Narcisismo e vazio psíquico

Foto Autor Post por Daniele Passos

Para falarmos sobre o narcisismo na atualidade, não podemos deixar de voltar as primeiras relações objetais, mãe-bebê. A frase tão famosa de Freud “o bebê é a sua majestade”, ainda hoje repercute sobre o pensar nos cuidados maternos iniciais. É sabido que o investimento materno é de suma importância para o desenvolvimento psíquico humano.

 

Esta fase narcísica inicial, onde o bebê se imagina criador-criatura e vai com o passar do tempo se diferenciando como sujeito através do olhar materno será seu registro do mundo. André Green, em seu livro “ Narcisismo de Vida, Narcisismo de Morte”, 1988, fala sobre o conceito da mãe morta, não morta realmente, mas psiquicamente morta, onde não consegue investir em seu bebê. Meu trabalho de conclusão do curso de especialização em Neuropsicologia da UNIARA, 2015, teve como tema “ A mãe depressiva e o desenvolvimento neuropsicológico da criança. Estudo este que confirma a importância e as consequências dos cuidados iniciais.

 

Assim, o que vemos nos adolescentes e adultos de hoje, são pessoas desinvestidas de si mesmas. A parte narcísica, digamos, saudável, onde a auto aceitação e o auto conceito positivo, toma o lugar de um vazio psíquico imensurável.

 

Na falta de um EU forte, sonhador e desejante, vivemos a angústia de não se enquadrar num modelo estético, econômico, social e familiar veiculado pela mídia. Temos a construção subjetiva de felicidade como algo que deve ser acoplado ao ser, como uma roupa nova, um adorno, um laptop, e deixa de lado a verdadeira importância da vida, que são as relações afetivas e edificantes.

 

O modelo “ostentação”, fitness, empreendedor, competente, grifes, sarado, saudável, feliz e o número de curtidas recebidas em redes sociais, são o termômetro da sociedade que estamos vivenciando. Onde a satisfação pessoal tem que ser plena. Caso contrário, vive-se num vazio.
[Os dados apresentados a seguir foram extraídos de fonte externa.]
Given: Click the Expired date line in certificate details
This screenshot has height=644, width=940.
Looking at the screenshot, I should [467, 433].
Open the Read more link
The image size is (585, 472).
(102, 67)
Contardo Calligaris escreveu um artigo há algum tempo atrás no jornal “ Folha de São Paulo”, dizendo que as pessoas deveriam escolher por desejar “ uma vida interessante”, ao invés de uma “vida feliz”. Pois uma vida interessante inclue todas as perdas, alegrias e tristezas. Ou seja, contempla nossa humanidade em todas as suas facetas, a gente gostando, ou não.

 

Quando criança-pobre, chora-se por não ter roupas; quando adulto-rico, chora-se por não estar feliz mesmo tendo roupas soterradas no guarda-roupa com etiquetas. O que se falta, então? De que vazio falamos? Falta-se mente! A mente é construída por afetos, pelo olhar cuidadoso da vida, da mãe vida viva e não uma mãe vida morta.